Four years ago, Oliver was diagnosed with multiple myeloma at the age of twenty-one. Two years after that, he died. Although there can be a genetic component to the disease, Jamie says it’s rare, and he had been tested when Oliver needed possible stem-cell donors and his results were clean, so he didn’t think he needed to worry. Within a year of Oliver’s death, Jamie—then in Cambridge and helping a friend with her doctoral research in biology—got a blood test. This is how he found out. Jamie’s case is just as aggressive as Oliver’s was, but was caught earlier. He explains that he immediately began treatment, doing what Oliver had done: stem-cell replacement therapy. This entailed a few rounds of chemo, the harvesting of his own cells, and an implantation procedure that required him to stay in a hospital, completely isolated, for fear of his contracting an infection, for a month. It bought him a year of remission.

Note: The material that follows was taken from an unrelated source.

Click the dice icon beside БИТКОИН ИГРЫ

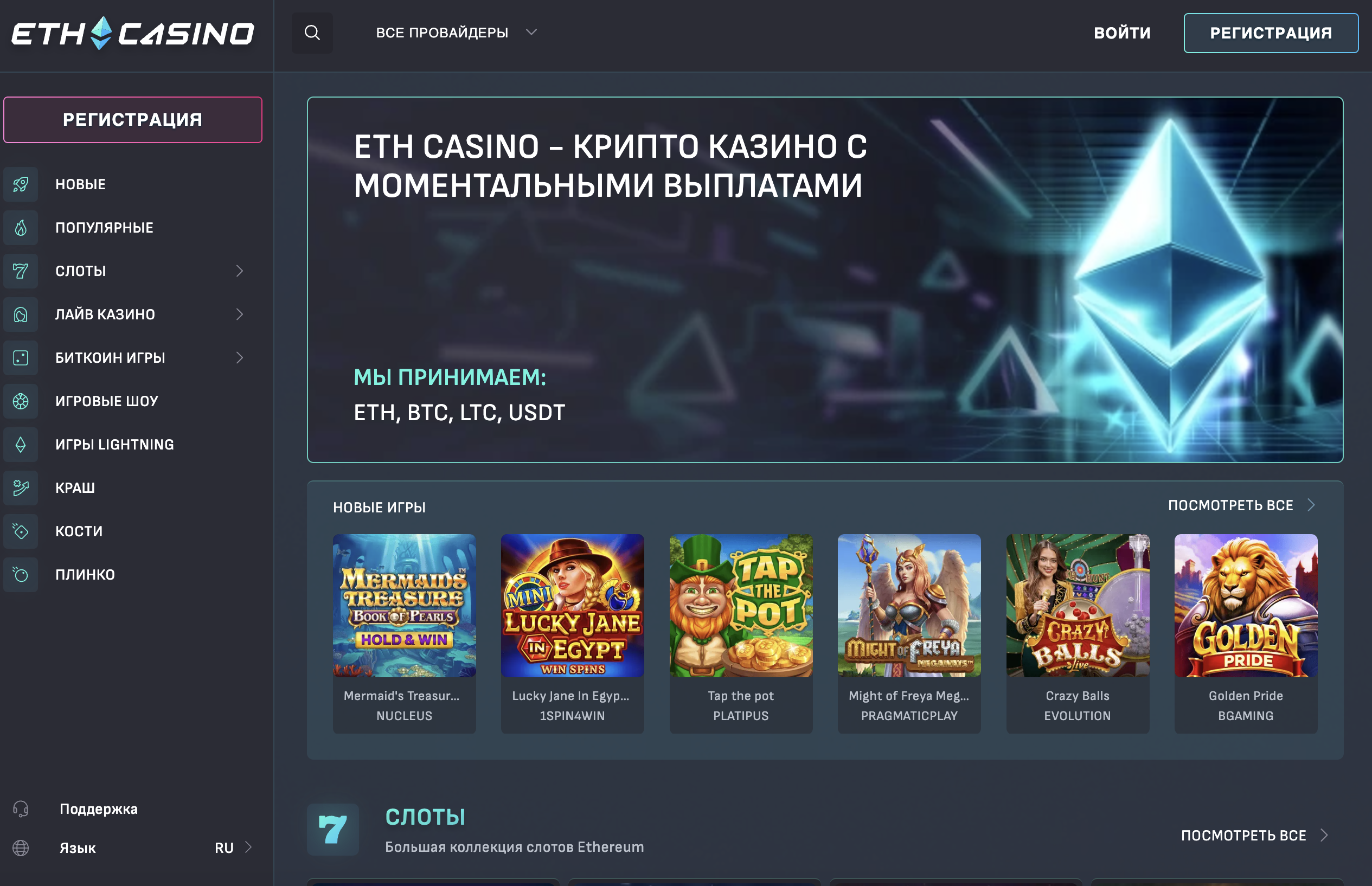click(x=21, y=358)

The day I arrived in Oxford happened to be the day Jamie found out the myeloma had come back. He went to the Varsity Club for a drink on the rooftop, met a blond distraction, took her for fish and chips at “the best restaurant in Oxford,” and found himself literally running into a jet-lagged Ella from Ohio.

The kettle bubbles, the hissing escalates. I have to lean over the island to hear Jamie’s low voice.

He explains his decision to pull away from me a week ago. He’s doing an eight-week round of “maintenance” chemo before deciding, in December, whether he’s going to try stem-cell replacement again. He was two rounds into this treatment and losing the ability to hide the effects. He was tired all the time and he wasn’t reliably keeping his food down and his hair was beginning to thin. He worried he might become impotent. He asked me for a month break, because that’s how long he had left in treatment.

Jamie knows everything about this disease and its cycles. He lived through it with Oliver and now he’s being forced to live through it himself. He’s a pro. He’s orchestrated his treatment the way he wants to have it: in-home, on his schedule. Of course, having money helps. He can pay a nurse to come at night so that as soon as the IV comes out, he can go right to sleep. He can have her come on a Sunday, for instance, so that he can get through his class the following day before feeling the effects.